Advertisement

STAGE REVIEW : ‘Nerd’ Tries a Little Too Hard to Be Liked

Share

Lamb’s Players Theatre tries real hard to make you laugh in its production of “The Nerd,” playing through April 7. Sometimes it succeeds.

Larry Shue’s play about a Terre Haute, Ind., architect whose life is thrown into chaos when a fellow war veteran turns up to move in with him is rife with the zingy one-liners and comic confrontations that can send tears of laughter flowing down your face without a moment’s warning.

“I teeeeach slooooow leeeeearners,” says the wife of the architect’s boss as she explains what she does for a living.

Advertisement

“I can’t conceive,” she adds later, innocently answering an innocent question. “We all wish,” the architect’s friend says dryly as he eyes the woman’s irritating child.

But the show is also fairly contrived, and if you’ve seen it before in local incarnations at the Gaslamp Quarter Theatre or the Pine Hills Dinner Theatre, you can hear the gears creaking as the pieces fall into place.

The architect, Willum Cubbert, needs something to shake up his life, a common enough theme in buddy stories with one straight and one unpredictably zany character.

Cubbert can’t seem to stand up to his boss, Warnock Waldgrave, who wants him to modernize all the personality out of the office building he is designing. Cubbert can’t seem to gather up the determination or the courage to go after the woman he loves, Tansy McGinnis, who is about to leave town to become a weather girl in Washington.

Enter Rick Steadman, who claims to be the army veteran who saved Cubbert’s life in Vietnam when Cubbert was out cold in the line of fire. Steadman never stuck around to meet Cubbert when he regained consciousness; now he re-enters Cubbert’s life and, by virtue of being the quintessential nerd, pushes Cubbert to the momentous brink of taking an aggressive action--if only to get rid of the pesky Steadman.
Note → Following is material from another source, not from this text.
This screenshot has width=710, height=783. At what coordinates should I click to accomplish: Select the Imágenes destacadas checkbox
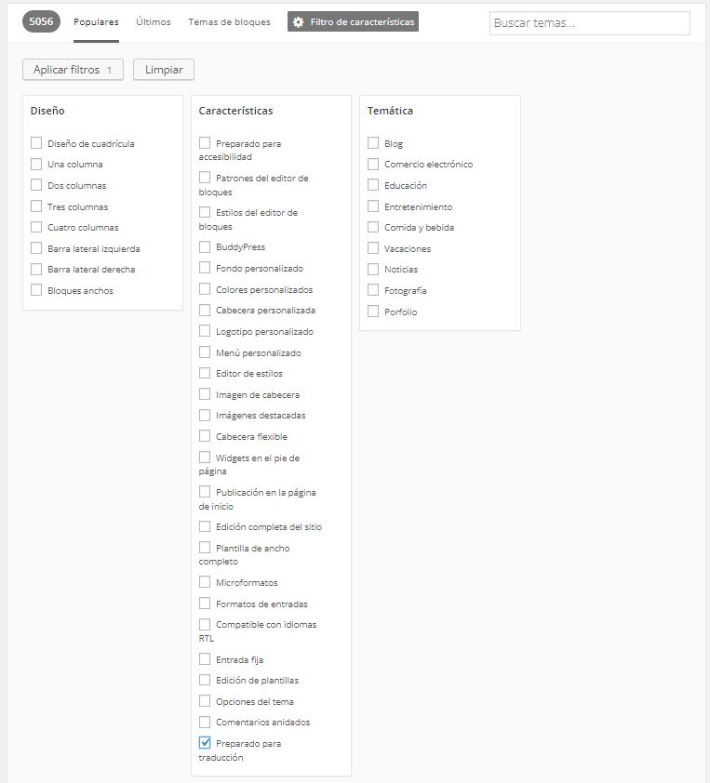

And because one aggressive action leads to another (telling off the boss, going after the girlfriend), one could say that Steadman saves Cubbert’s life once again.

Advertisement

Shue, like playwright Joe Orton, died tragically young, just as his comic talents were starting to flower with “The Foreigner” and “The Nerd.”

He was less deft with character than with timing and clever plot contrivances. Because he moves the characters around like chess pieces rather than people in his complicated plots, the slowest parts of his work have the characters working on their relationships.

Despite the considerable talents of an actress such as Carmen Beaubeaux, it is hard to do much with the part of dedicated career woman Tansy McGinnis, who spends all of what seems to be her considerable spare time cleaning up Willum’s place and making food for his sundry dinner parties. There’s not much more Luther Hanson can do in the cliche-ridden, sub-sub-melodramatic part of Axel Hammond, the wisecracking theater critic who once was in love with Tansy and now has dedicated himself to making her happy with Willum.

The simpler parts work better simply because less shading is required. Doug Waldo does a fine job portraying the “stuck in a rut” Willum, James Pascarella is amusingly outraged as the fiery boss, and Cynthia Peters is very funny as the boss’ much put-upon wife, Clelia.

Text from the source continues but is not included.